Bien en amont du dialogue à proprement parler, la question est de bien identifier les groupes de parties prenantes. Il s’agit de réaliser une cartographie des parties intéressées afin de mettre en lumière les attentes de celles-ci, mais aussi les niveaux d’influences ou le pouvoir de nuisance.


Conseil

Conseil

Utilisez le tableau des parties prenantes pour identifier celles qui vous concernent et les attentes qu’elles peuvent avoir vis-à-vis de votre association.


Traditionnellement pour une association on distingue les différentes catégories de parties prenantes suivantes :


Conseil

Conseil

N’hésitez pas à personnaliser cette cartographie en fonction de votre situation et des spécificités de votre activité.


Les étapes du dialogue

Si le dialogue avec les parties prenantes irrigue chaque étape d’une politique de développement durable, il n’en reste pas moins des étapes clés :



Le dialogue avec les parties prenantes doit se faire régulièrement, tout au long du pilotage de la mise en place de la RSE.

  • En premier lieu…

Dans un premier temps, l’organisation identifie ses parties prenantes. S’en suit alors une écoute et un recensement de leurs attentes (ce qui est important pour elles vis-à-vis de l’organisation). Le dialogue peut alors véritablement commencer.
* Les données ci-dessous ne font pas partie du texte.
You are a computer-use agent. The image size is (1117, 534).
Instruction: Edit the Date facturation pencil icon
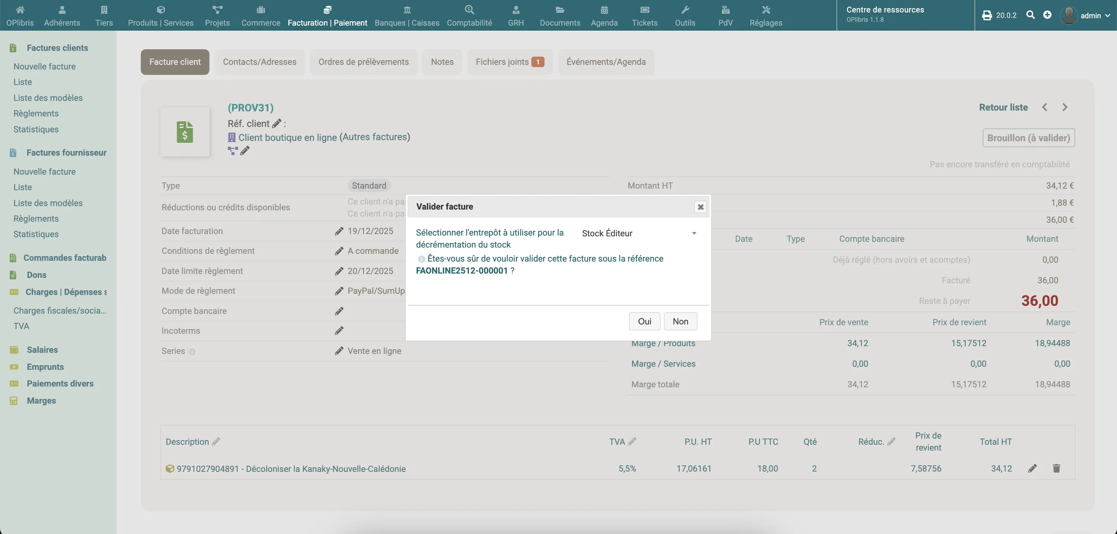pyautogui.click(x=339, y=231)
L’association donne son avis sur les attentes, sa capacité à y répondre afin de trouver un consensus en toute transparence. Il convient de ne pas tout dire, mais de dialoguer en donnant une parfaite information pour permettre aux parties prenantes de décider. Certaines informations doivent bien entendu rester confidentielles. L’important réside dans la pédagogie et l’explication de vos choix face aux attentes, mais aussi dans la contextualisation de ces choix.

  • Ensuite…

Vient ensuite le temps de l’action et son obligation corolaire de redevabilité (rendre compte a posteriori de vos réalisations et de leurs résultats, mais aussi des écarts, sans oublier d’en expliquer les raisons).


Les principes du dialogue

  • Reconnaissance des intérêts des parties prenantes : accepter les intérêts divergents et les sujets de controverse.
  • Posture d’écoute : le dialogue n‘est pas un débat, il convient d’être ouvert et d’écouter les positions de l’autre avant de répondre, sans projection et sans anticipation.
  • Transparence : se définit comme la parfaite accessibilité de l'information dans les domaines qui regardent l’opinion publique (source Larousse).
  • Redevabilité : se définit comme l'« aptitude à rendre compte des décisions et activités auprès des parties prenantes » (Afnor 2012).